SUBARU TECNICA INTERNATIONAL
Joined: May 2003
Posts: 522
Rave669
Senior Member
Rave669 Aug 31, 7:09am - #40830 

Senior Member
2002 Toyota Celica

Joined: May 2003
Posts: 522
Lisle, IL
Trust me, the paint helps, but it only goes so far. even if i maintain the finish, weather will take it's toll on the car, it's happened with every car I've owned. Don't know how bad new orleans winters are, but here in the chicago area, it can get brutal.

These things work, I have a couple friends that bought them and they swear by them. Also, once you buy them, you can just install it in every car you own down the road; it's a one-time investment.

The protectant that comes with the kit is simply a conductive polymer, they recomend you apply it once a year, but honestly, it shouldn't be required for the system to work.

Many may wonder why all cars dont rust out, since the electrical system is grounded to the chassis, that's because it's a negative ground(-), and you need a positive charge (+) for rust prevention to happen. the current the anode puts out is mild, about the equivalent of a 9-volt battery, but it's just enough to do the trick.

Don't believe it works? here's an experiment for you to prove it does.

take two cups of water, and ad about three tablespoons of salt to each cup. mix them up good.

in one cup, take a nail, and put it in the solution.

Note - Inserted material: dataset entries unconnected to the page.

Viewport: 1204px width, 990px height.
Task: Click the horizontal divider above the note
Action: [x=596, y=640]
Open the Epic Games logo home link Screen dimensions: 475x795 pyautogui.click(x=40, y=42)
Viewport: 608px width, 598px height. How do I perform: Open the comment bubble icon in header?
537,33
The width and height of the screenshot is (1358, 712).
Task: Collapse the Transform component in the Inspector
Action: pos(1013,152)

in another cup, do the same, but first. take a 9-volt battery & battery clip, and hook it up to the nail like this:

9-volt Negative (-)----<==Nail==|----9-volt Positive (+)

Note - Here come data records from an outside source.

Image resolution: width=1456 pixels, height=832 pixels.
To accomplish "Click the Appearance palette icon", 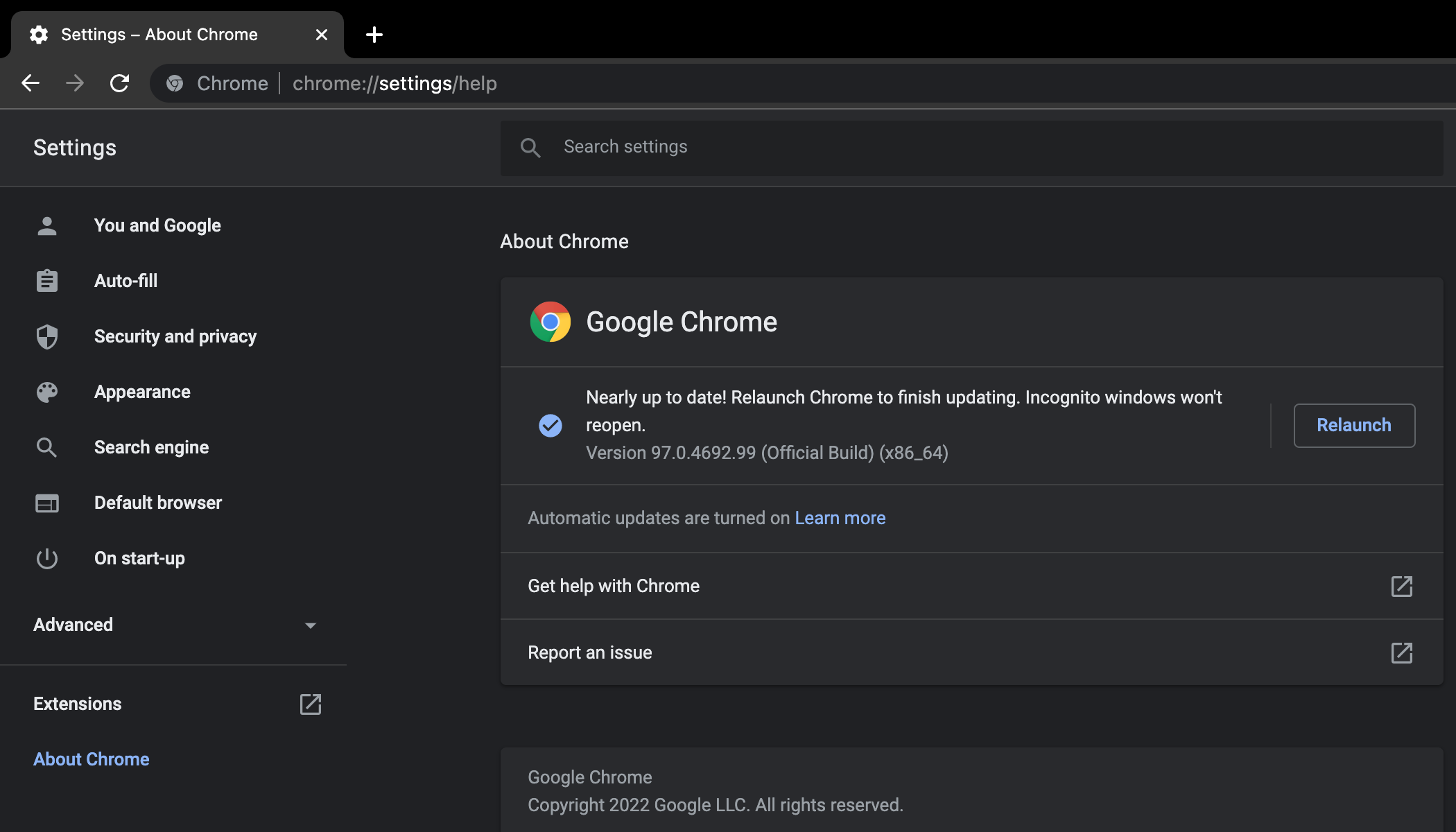I will (46, 391).
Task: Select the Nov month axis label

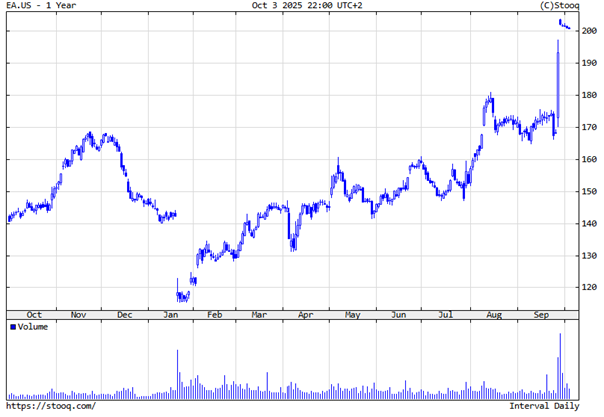Action: coord(79,314)
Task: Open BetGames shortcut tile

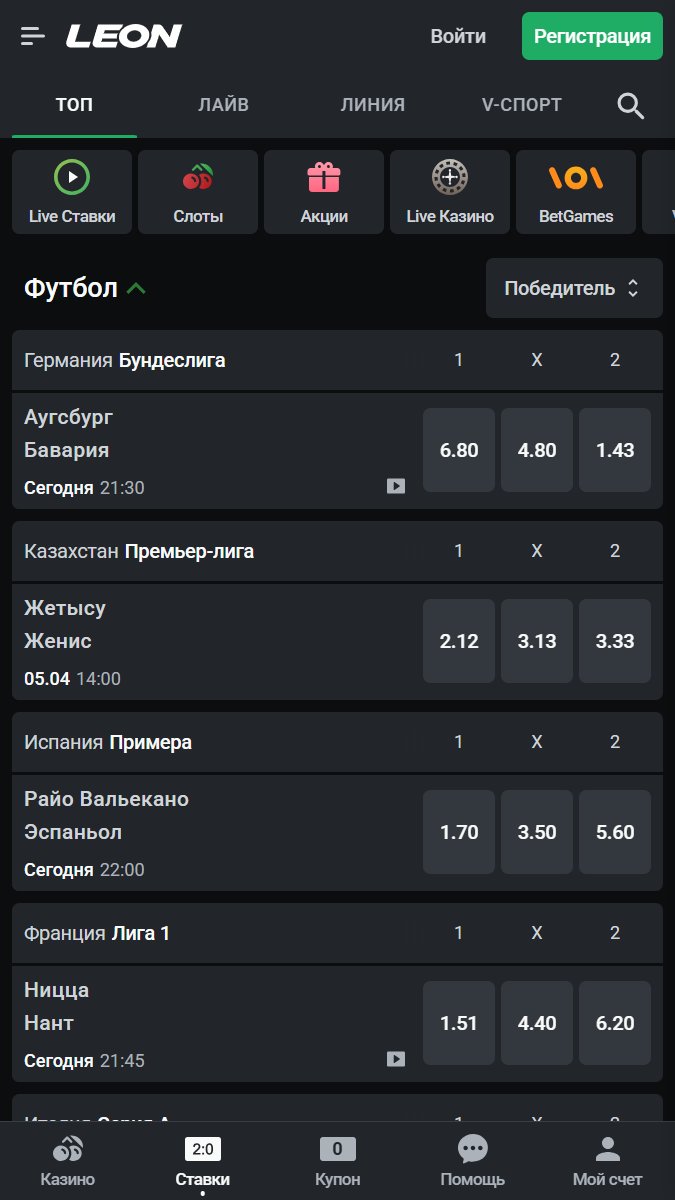Action: pyautogui.click(x=576, y=192)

where "==" is where you wrap the wire around the nail.

Now, you have current running through the nail, simply put the nail into the other cup (keep the battery out of the cup.

Let it sit there for about a week or so, afterwards, pull the nails and examine them. the one without the battery will be rusted, the other nail will have a lot less rust on it (or no rust at all.

Trust me, this stuff works. It's been done for years, but most people are skeptical because of the pricetag and the fact that most people have never heard about it. BTW, if done properly, it will not damage your electrical system at all, and even works when the car is shut off.

Example: Cars electrical system is powered off an alternator when running. current flows through sheet metal in pulses like this:
<-< <-< <-<
What this system does is it sends a mild positive(+) current between the negative(-) pulses coming through the alternator, So it'd be more like this:
<-< >+> <-< >+> <-< >+>

the negative pulses are moving toward the main negative power connection, to the car's battery. but the modules sense this, and send the mild current from one annode to the other, Which is why the kit has 2 boxes to be installed (one positive annode, one negative annode, just like the "nail experiment". It's sort of like a low-power, secondary electrical system. The + current is so mild, any residual charge just "Goes with the flow" on the next alternator pulse, and the electrons ride the wave back to the battery. The only possible drawback to this system would be radio noise interference, which isn't a problem for me, since I listen to CD's in my car anyway.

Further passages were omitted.